» What you need to do: Quote every line of the material from the one containing "Task: Click 'Only" down through the one containing "Looking at the screenshot, I should tap(1524, 473).", word for word.

» Recorded data:
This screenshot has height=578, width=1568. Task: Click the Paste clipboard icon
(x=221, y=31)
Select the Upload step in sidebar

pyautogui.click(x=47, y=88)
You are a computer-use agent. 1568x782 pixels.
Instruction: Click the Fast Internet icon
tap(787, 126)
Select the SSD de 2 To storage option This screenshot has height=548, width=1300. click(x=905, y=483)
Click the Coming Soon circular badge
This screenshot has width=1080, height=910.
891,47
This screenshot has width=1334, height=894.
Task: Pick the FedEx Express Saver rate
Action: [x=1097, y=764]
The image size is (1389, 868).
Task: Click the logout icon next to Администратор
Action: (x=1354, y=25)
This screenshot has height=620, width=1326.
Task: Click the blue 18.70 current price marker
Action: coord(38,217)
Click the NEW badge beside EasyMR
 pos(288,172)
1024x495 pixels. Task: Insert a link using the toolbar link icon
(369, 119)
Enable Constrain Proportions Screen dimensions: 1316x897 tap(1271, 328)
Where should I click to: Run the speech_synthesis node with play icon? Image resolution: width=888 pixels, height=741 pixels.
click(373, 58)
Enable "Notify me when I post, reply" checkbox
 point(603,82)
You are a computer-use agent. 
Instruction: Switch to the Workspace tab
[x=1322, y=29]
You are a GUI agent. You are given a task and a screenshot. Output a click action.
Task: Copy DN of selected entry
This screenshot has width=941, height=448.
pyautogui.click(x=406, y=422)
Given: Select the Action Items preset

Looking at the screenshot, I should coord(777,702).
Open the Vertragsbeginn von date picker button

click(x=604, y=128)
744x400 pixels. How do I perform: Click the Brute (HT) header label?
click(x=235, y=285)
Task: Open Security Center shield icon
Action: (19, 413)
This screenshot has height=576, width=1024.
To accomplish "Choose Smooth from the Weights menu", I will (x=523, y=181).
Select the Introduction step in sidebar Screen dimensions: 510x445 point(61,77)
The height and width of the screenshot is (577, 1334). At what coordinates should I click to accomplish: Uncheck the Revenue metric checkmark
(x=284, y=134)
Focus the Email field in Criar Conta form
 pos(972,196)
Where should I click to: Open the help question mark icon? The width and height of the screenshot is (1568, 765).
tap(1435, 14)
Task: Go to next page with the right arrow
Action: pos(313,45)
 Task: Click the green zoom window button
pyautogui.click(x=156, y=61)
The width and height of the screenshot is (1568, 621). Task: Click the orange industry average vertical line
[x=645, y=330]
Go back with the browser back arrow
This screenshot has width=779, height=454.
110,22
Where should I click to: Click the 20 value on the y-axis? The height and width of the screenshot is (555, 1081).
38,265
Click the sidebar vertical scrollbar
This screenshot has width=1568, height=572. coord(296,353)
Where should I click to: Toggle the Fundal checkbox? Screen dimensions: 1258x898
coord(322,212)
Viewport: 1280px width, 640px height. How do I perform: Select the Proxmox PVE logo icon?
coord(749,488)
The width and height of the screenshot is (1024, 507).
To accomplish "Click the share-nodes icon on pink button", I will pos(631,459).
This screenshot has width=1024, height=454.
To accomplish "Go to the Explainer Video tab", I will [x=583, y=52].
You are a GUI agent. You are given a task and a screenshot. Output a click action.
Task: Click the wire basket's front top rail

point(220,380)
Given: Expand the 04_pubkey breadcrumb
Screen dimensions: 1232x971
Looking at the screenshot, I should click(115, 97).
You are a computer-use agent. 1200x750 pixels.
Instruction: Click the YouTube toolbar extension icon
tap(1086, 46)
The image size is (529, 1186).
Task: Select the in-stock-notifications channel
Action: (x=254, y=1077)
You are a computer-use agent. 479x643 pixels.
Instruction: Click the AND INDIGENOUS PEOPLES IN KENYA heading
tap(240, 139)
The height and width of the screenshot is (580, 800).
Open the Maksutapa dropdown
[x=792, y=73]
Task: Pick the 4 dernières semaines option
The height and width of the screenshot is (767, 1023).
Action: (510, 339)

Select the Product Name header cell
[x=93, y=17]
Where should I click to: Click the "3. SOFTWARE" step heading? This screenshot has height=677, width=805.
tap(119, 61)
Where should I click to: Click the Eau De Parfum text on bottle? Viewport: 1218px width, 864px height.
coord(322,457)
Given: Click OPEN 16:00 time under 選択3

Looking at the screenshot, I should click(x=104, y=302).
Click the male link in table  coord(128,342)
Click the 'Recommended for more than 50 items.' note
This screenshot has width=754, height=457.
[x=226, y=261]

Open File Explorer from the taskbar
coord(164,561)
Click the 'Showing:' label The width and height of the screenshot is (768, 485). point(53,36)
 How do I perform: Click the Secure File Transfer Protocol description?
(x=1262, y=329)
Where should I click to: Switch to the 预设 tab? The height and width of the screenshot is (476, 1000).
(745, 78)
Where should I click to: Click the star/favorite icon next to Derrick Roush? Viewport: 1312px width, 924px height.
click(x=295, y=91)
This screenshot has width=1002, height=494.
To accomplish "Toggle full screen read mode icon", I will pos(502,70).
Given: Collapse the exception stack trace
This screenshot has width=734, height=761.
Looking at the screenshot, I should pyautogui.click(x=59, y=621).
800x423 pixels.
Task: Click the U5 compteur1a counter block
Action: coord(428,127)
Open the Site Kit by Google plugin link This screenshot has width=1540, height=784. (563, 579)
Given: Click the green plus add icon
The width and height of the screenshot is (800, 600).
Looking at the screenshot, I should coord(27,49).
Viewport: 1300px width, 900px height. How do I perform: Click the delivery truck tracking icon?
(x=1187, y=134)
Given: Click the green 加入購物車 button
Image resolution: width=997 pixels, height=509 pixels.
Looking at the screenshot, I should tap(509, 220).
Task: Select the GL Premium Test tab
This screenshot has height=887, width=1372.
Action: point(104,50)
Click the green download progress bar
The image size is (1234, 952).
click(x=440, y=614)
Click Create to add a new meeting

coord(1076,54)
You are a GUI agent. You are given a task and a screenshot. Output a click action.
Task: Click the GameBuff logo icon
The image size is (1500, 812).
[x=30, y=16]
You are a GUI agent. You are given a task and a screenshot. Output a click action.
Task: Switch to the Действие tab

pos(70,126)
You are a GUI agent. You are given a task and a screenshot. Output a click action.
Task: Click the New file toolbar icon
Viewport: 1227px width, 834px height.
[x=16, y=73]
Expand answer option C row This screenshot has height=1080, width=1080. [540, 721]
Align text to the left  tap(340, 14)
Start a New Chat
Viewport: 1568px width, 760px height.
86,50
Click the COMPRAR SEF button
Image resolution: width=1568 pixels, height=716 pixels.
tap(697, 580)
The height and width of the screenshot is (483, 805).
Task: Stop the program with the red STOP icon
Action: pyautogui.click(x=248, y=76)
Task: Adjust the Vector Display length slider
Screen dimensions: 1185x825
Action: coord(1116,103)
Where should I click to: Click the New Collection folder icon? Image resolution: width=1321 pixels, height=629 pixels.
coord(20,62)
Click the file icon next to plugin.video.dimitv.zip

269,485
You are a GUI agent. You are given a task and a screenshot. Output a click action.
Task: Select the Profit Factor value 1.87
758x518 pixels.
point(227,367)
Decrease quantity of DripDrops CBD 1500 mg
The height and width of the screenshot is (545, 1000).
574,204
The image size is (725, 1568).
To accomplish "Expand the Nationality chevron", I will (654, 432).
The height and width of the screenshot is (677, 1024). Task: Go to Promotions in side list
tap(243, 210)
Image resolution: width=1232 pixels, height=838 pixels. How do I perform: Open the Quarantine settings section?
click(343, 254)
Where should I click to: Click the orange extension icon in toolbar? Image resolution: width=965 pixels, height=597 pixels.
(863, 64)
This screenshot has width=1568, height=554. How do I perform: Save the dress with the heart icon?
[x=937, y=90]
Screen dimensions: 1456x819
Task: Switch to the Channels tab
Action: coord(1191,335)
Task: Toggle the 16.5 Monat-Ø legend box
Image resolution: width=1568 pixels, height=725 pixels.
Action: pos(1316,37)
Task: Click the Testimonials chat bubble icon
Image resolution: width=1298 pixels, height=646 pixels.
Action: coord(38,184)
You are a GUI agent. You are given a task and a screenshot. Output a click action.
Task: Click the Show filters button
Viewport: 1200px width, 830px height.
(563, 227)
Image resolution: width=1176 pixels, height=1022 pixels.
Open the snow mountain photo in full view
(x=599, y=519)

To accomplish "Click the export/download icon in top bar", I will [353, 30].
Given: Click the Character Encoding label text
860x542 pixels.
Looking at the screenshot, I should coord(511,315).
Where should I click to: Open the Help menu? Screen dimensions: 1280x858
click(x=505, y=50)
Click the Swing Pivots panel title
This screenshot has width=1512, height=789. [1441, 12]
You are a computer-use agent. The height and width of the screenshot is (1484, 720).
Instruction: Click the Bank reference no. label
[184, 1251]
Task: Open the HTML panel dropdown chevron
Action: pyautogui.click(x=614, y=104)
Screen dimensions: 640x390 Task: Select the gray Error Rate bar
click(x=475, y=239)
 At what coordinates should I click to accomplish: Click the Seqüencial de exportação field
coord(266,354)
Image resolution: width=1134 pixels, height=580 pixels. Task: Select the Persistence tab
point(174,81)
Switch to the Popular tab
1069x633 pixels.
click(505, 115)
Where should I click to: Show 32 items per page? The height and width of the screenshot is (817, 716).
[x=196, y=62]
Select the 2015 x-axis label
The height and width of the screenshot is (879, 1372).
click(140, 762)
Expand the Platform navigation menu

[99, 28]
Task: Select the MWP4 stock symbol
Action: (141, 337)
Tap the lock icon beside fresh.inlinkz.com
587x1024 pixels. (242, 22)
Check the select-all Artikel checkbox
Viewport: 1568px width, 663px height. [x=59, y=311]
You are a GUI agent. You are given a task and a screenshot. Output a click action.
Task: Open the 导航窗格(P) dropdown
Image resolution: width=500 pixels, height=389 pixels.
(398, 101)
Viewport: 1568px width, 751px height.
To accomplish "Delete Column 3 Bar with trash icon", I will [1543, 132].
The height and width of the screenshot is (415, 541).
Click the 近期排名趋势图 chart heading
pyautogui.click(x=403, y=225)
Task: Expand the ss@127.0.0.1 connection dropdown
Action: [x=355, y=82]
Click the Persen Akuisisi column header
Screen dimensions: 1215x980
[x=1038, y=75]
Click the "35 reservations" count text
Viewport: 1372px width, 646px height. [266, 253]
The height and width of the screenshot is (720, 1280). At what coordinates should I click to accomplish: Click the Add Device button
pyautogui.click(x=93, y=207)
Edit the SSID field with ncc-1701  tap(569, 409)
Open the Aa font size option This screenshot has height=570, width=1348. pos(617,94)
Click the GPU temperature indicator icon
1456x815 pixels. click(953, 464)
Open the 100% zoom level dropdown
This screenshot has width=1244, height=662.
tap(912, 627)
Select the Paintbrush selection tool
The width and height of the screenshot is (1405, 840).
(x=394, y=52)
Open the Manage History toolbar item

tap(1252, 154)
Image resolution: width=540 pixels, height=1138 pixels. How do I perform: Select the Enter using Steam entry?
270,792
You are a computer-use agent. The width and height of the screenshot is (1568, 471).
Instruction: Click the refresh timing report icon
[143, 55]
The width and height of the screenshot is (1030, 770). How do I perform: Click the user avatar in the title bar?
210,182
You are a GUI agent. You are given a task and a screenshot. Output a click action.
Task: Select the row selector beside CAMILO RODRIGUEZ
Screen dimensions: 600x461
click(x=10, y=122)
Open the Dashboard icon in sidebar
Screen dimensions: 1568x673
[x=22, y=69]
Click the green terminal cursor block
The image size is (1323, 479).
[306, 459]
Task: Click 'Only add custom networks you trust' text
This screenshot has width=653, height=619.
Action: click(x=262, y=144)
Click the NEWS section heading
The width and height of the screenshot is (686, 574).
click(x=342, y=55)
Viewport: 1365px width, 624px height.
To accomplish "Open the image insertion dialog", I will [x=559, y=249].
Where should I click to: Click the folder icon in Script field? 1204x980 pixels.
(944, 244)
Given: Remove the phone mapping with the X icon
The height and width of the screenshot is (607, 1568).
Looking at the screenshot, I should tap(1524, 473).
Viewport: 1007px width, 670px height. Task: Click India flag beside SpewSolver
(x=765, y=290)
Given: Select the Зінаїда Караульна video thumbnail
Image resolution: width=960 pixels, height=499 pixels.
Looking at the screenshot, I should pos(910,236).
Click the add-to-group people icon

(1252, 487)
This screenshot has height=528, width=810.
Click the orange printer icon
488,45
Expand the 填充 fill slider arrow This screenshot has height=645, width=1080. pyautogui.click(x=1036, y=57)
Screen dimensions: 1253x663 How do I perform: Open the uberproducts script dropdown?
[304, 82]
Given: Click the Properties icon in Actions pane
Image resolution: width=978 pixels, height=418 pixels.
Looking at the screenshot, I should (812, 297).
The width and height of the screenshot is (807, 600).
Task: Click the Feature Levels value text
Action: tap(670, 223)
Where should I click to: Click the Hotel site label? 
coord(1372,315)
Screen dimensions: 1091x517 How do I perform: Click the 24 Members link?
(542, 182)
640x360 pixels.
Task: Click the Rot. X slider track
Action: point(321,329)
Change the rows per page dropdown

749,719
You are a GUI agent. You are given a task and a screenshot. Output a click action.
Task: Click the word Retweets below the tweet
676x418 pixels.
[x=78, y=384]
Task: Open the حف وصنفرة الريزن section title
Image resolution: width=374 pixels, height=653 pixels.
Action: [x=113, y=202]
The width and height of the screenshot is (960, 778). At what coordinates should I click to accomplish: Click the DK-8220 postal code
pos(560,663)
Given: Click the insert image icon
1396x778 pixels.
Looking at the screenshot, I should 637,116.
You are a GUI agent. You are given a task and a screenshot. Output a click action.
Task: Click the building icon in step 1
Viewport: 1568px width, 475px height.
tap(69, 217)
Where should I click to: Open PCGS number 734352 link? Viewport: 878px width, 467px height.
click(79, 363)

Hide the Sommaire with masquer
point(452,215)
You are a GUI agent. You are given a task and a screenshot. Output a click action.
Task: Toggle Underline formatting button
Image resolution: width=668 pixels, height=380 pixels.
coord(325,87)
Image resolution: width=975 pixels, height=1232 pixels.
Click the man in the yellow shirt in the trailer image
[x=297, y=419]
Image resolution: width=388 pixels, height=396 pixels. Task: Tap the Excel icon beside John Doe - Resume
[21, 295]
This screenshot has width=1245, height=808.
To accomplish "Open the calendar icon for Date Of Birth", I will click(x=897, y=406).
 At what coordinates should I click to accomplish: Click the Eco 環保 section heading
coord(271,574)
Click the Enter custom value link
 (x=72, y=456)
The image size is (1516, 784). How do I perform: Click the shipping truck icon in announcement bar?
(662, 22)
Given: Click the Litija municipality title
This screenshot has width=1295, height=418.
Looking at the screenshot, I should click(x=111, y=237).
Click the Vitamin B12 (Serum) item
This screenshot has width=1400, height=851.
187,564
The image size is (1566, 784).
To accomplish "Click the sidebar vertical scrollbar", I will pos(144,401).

» Solution to the problem:
Task: Click 'Only add custom networks you trust' text
This screenshot has width=653, height=619.
Action: click(x=262, y=144)
Click the NEWS section heading
The width and height of the screenshot is (686, 574).
click(x=342, y=55)
Viewport: 1365px width, 624px height.
To accomplish "Open the image insertion dialog", I will [x=559, y=249].
Where should I click to: Click the folder icon in Script field? 1204x980 pixels.
(944, 244)
Given: Remove the phone mapping with the X icon
The height and width of the screenshot is (607, 1568).
Looking at the screenshot, I should tap(1524, 473).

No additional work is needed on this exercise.